Mais ma question est: Comment savoir qui on est, si inconsciemment on a un plus grand besoin d'appartenir à un groupe qu'on défend corps et âme, parce qu'on recherche la sécurité dans une correspondance (réelle ou idéelle - à s'informer sur les plans neurologiques de Dilts) au lieu de la vivre de l'intérieur vers l'extérieur. La raison de cette façon de penser et d'agir vient entre autre parce qu'on a oublié ses racines et la quête individuelle, qui se montre encore aujourd'hui dans les mythologies des panthéons (à lire: "Le héros aux mille et un visages" de Joseph Campbell). Cette quête de notre individualité nous renoue à nos racines et à notre identité pour savoir ainsi où se trouve notre place unique dans le monde et dans la société.
Il me reste encore à parler d'un exemple (il y en a encore d'autres) qui montre jusqu'où le conflit par rapport au chakra racine ainsi que sa liaison avec notre vie physique peut se développer. Tout au début, je parlais de la couleur rouge.

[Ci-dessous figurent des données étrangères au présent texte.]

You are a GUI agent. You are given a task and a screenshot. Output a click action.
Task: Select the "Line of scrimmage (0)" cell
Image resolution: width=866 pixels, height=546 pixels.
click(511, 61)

Bien sûr que dans la nature, cette couleur se montre aussi comme couleur de signal, mais ce "signal" peut être aussi bien "positif" (la frégate) que "négatif" (les grenouilles venimeux). Dans notre société néanmoins, la couleur se retrouve dans les extrêmes qui se basent assez souvent sur des idéologies abstraits et qui nous sont imposées de manière à focaliser sur le soi-disant négatif. Dans les écoles on trouve plus souvent des pédagogues montrant avec le stylo rouge nos erreurs et fautes que ceux qui nous donnent la possibilité de nous focaliser sur nos progrès. Dès notre plus jeune âge, la couleur rouge est donc ancrée comme quelque chose de "mal". De même les êtres spirituels dits "élevés" sont plus souvent dessinés en couleurs bleuâtres que rouges, le rouge se retrouvant chez l'image du diable. On semble oublier que la couleur qui nous fait vivre, la couleur du sang, est bel et bien rouge, tel notre chakra qui - utilisé d'une manière naturelle - nous apporte l'ancrage, l'amour de soi, la nourriture et même la tendresse nécessaire pour développer la paix intérieure qui se portera alors vers l'extérieur.